(Task brief) Please rewrite the items below as a JSON list of strings, one string per line, and leave out any blank lines.

(Supplied data)
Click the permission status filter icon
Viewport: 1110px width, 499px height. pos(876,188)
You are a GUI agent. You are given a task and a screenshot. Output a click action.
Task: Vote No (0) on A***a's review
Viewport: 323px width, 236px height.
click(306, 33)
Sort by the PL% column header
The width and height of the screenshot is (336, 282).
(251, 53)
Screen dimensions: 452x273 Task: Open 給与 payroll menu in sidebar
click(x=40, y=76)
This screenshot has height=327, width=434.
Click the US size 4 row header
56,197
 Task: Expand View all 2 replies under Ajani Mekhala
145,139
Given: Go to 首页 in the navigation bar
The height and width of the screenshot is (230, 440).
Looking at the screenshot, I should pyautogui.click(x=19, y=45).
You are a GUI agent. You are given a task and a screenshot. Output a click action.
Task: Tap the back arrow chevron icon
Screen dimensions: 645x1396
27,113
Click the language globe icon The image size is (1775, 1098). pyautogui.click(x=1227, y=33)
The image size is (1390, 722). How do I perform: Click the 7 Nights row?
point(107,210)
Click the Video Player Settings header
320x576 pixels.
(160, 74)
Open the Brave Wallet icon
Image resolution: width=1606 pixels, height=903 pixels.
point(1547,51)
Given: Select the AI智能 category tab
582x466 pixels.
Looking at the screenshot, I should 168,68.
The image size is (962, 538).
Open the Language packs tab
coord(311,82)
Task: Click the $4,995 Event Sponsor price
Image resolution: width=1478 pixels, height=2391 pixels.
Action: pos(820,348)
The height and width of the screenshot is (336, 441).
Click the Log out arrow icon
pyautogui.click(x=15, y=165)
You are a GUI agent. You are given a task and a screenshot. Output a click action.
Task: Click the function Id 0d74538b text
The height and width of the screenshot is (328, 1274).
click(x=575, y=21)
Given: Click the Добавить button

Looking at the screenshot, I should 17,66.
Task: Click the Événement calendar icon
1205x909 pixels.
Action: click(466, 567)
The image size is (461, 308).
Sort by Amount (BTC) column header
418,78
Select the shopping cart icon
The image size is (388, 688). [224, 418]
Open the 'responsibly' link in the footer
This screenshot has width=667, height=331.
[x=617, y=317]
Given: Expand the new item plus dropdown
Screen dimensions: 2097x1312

(Answer below)
[
  "Click the permission status filter icon",
  "Viewport: 1110px width, 499px height. pos(876,188)",
  "You are a GUI agent. You are given a task and a screenshot. Output a click action.",
  "Task: Vote No (0) on A***a's review",
  "Viewport: 323px width, 236px height.",
  "click(306, 33)",
  "Sort by the PL% column header",
  "The width and height of the screenshot is (336, 282).",
  "(251, 53)",
  "Screen dimensions: 452x273 Task: Open 給与 payroll menu in sidebar",
  "click(x=40, y=76)",
  "This screenshot has height=327, width=434.",
  "Click the US size 4 row header",
  "56,197",
  " Task: Expand View all 2 replies under Ajani Mekhala",
  "145,139",
  "Given: Go to 首页 in the navigation bar",
  "The height and width of the screenshot is (230, 440).",
  "Looking at the screenshot, I should pyautogui.click(x=19, y=45).",
  "You are a GUI agent. You are given a task and a screenshot. Output a click action.",
  "Task: Tap the back arrow chevron icon",
  "Screen dimensions: 645x1396",
  "27,113",
  "Click the language globe icon The image size is (1775, 1098). pyautogui.click(x=1227, y=33)",
  "The image size is (1390, 722). How do I perform: Click the 7 Nights row?",
  "point(107,210)",
  "Click the Video Player Settings header",
  "320x576 pixels.",
  "(160, 74)",
  "Open the Brave Wallet icon",
  "Image resolution: width=1606 pixels, height=903 pixels.",
  "point(1547,51)",
  "Given: Select the AI智能 category tab",
  "582x466 pixels.",
  "Looking at the screenshot, I should 168,68.",
  "The image size is (962, 538).",
  "Open the Language packs tab",
  "coord(311,82)",
  "Task: Click the $4,995 Event Sponsor price",
  "Image resolution: width=1478 pixels, height=2391 pixels.",
  "Action: pos(820,348)",
  "The height and width of the screenshot is (336, 441).",
  "Click the Log out arrow icon",
  "pyautogui.click(x=15, y=165)",
  "You are a GUI agent. You are given a task and a screenshot. Output a click action.",
  "Task: Click the function Id 0d74538b text",
  "The height and width of the screenshot is (328, 1274).",
  "click(x=575, y=21)",
  "Given: Click the Добавить button",
  "Looking at the screenshot, I should 17,66.",
  "Task: Click the Événement calendar icon",
  "1205x909 pixels.",
  "Action: click(466, 567)",
  "The image size is (461, 308).",
  "Sort by Amount (BTC) column header",
  "418,78",
  "Select the shopping cart icon",
  "The image size is (388, 688). [224, 418]",
  "Open the 'responsibly' link in the footer",
  "This screenshot has width=667, height=331.",
  "[x=617, y=317]",
  "Given: Expand the new item plus dropdown",
  "Screen dimensions: 2097x1312"
]